The speech was peppered with references to his father Kim Jong-il's "songun" or military-first doctrine. He said the time when nuclear arms could be used to threaten his country was "forever gone" and called for strengthening the songun doctrine by placing the "first, second and third" priority on military might. "The self-reliance of the nation is more valuable" than peace, he added.
A government official here said Kim Jong-un appeared to be emulating his grandfather Kim Il-sung, who used to deliver a speech to North Koreans every New Year's Day. Kim Jong-il, by contrast, rarely spoke publicly.
Various props were mobilized during the parade to conjure up images of the Kim Il-sung era, which was a comparative heyday for the impoverished country. Top brass were decked out in white uniforms reminiscent of the nation founder's attire in the 1950, and the columns of troops and mounted cavalry were dressed in uniforms worn during partisan combat against Japanese colonial forces.
The military-first ideology was symbolized by an intercontinental ballistic missile that was unveiled for the first time at the parade.
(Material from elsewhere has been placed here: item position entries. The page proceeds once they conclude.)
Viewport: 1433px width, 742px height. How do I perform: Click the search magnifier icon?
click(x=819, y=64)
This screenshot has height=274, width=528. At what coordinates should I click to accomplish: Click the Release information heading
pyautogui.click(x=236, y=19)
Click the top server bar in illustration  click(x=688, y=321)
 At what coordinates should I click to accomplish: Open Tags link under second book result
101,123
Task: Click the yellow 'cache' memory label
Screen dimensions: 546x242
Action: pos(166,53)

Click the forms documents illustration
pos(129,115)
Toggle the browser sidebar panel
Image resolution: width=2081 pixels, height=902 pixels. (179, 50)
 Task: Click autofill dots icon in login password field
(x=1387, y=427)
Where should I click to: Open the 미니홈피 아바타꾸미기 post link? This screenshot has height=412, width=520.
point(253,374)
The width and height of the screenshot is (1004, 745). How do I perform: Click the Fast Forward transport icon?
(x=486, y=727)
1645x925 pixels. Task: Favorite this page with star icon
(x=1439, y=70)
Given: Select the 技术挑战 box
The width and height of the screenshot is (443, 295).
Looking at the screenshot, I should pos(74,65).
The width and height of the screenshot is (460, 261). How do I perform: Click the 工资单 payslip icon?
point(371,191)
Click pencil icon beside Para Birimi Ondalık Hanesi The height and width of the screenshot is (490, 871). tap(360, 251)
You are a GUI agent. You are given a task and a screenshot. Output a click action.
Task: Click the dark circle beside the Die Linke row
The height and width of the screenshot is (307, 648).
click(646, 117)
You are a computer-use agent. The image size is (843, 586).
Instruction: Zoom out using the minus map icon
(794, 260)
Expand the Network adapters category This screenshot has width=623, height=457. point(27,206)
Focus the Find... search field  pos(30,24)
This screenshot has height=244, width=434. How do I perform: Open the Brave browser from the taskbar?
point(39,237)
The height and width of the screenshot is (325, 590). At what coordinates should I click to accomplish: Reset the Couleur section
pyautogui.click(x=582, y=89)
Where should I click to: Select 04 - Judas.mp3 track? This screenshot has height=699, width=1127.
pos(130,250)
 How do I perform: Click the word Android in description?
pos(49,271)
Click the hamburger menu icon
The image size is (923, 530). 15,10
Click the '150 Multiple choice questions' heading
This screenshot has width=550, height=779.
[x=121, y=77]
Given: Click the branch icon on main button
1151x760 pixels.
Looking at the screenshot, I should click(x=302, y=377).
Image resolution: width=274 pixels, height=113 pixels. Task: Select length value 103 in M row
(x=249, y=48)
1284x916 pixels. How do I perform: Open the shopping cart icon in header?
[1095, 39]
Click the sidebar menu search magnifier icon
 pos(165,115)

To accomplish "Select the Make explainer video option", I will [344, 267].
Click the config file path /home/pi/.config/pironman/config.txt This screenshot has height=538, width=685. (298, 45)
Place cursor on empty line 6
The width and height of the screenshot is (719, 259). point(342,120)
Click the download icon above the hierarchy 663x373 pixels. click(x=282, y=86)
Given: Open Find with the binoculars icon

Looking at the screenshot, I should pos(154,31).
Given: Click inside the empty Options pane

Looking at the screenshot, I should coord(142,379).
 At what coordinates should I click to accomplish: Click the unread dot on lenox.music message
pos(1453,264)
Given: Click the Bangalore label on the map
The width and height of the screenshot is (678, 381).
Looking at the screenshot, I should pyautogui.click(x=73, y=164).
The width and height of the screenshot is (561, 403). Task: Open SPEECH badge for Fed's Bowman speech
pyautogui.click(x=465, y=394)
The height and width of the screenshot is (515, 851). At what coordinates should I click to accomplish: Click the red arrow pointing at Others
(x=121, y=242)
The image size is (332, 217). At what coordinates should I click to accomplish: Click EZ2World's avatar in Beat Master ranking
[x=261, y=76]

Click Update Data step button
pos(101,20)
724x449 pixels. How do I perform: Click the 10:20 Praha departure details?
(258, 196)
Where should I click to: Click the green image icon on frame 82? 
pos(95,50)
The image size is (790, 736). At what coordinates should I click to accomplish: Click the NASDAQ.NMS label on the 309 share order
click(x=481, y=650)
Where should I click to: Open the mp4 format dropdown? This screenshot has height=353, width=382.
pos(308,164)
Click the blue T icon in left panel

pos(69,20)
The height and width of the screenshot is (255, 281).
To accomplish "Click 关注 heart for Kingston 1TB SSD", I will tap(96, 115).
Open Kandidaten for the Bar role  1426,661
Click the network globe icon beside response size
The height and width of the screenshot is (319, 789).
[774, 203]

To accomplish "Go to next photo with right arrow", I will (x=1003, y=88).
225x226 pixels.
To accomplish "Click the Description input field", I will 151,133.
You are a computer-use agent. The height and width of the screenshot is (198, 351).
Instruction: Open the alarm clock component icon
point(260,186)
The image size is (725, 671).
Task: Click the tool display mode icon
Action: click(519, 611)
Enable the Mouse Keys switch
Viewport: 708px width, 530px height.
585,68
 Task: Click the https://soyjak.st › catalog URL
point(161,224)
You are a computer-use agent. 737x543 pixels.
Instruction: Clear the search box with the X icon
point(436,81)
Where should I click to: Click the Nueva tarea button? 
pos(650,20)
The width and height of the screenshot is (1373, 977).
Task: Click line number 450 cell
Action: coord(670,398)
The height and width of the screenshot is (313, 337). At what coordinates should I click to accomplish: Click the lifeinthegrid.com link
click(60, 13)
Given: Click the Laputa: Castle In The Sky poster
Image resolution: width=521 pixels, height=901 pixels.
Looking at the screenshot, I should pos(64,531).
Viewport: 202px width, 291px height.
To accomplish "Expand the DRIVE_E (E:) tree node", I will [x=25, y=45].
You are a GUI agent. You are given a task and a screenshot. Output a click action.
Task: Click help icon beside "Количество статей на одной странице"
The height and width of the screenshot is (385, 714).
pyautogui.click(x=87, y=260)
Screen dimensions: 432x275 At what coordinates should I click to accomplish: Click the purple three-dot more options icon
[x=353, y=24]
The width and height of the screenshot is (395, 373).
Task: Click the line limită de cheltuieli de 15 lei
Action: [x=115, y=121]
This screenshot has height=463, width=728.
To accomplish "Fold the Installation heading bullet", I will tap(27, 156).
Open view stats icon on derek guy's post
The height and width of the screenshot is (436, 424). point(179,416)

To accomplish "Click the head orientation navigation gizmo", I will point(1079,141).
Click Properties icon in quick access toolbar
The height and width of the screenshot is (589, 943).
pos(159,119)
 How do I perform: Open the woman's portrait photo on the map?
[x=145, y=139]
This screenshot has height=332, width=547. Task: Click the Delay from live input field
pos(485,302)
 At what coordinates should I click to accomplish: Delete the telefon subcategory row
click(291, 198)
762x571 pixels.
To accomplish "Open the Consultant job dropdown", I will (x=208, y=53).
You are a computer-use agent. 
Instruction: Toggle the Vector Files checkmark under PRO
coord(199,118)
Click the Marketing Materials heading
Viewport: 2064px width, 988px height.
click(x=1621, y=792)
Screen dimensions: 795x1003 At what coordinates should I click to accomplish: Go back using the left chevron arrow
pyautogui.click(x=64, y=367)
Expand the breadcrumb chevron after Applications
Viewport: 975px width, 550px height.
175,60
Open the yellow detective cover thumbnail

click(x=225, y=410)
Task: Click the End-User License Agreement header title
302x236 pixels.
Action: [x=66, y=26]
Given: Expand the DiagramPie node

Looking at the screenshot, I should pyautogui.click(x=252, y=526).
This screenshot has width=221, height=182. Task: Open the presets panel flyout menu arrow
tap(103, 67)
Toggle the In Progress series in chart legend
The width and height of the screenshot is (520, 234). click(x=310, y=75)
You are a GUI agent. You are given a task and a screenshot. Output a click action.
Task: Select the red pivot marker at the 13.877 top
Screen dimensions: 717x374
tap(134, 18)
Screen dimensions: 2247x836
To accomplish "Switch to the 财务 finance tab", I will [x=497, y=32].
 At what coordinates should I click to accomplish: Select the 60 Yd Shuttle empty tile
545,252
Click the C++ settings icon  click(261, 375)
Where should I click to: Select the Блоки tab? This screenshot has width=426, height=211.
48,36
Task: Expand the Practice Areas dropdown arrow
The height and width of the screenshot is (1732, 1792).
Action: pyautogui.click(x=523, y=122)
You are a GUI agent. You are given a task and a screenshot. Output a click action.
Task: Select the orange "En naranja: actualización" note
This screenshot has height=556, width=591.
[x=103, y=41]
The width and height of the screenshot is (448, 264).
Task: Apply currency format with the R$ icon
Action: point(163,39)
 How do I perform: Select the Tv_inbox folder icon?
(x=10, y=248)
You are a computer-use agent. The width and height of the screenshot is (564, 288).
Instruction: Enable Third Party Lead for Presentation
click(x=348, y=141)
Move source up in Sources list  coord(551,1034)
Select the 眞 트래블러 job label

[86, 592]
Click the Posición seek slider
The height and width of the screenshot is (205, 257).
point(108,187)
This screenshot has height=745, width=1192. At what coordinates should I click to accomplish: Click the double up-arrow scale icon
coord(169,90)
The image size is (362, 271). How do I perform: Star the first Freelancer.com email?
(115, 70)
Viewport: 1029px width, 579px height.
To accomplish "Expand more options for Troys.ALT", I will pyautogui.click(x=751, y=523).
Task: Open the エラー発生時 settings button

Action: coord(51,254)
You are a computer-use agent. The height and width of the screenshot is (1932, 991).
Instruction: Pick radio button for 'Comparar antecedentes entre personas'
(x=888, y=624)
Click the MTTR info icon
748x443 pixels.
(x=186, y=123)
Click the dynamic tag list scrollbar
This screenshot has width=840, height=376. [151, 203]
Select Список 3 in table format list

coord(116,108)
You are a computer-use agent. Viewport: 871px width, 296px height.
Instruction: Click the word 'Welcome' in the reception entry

Kim began his speech with the words, "Bold soldiers of the People's Army, Navy, Air Force and Strategic Rocket Force." It was the first time the expression "strategic rocket force" has cropped up, showing, according to a South Korean intelligence official said, that North Korea created a fourth military branch that handles nuclear weapons and missiles. "Kim Jong-un is likely to focus even more on developing nuclear weapons and missiles than his father did," the official added.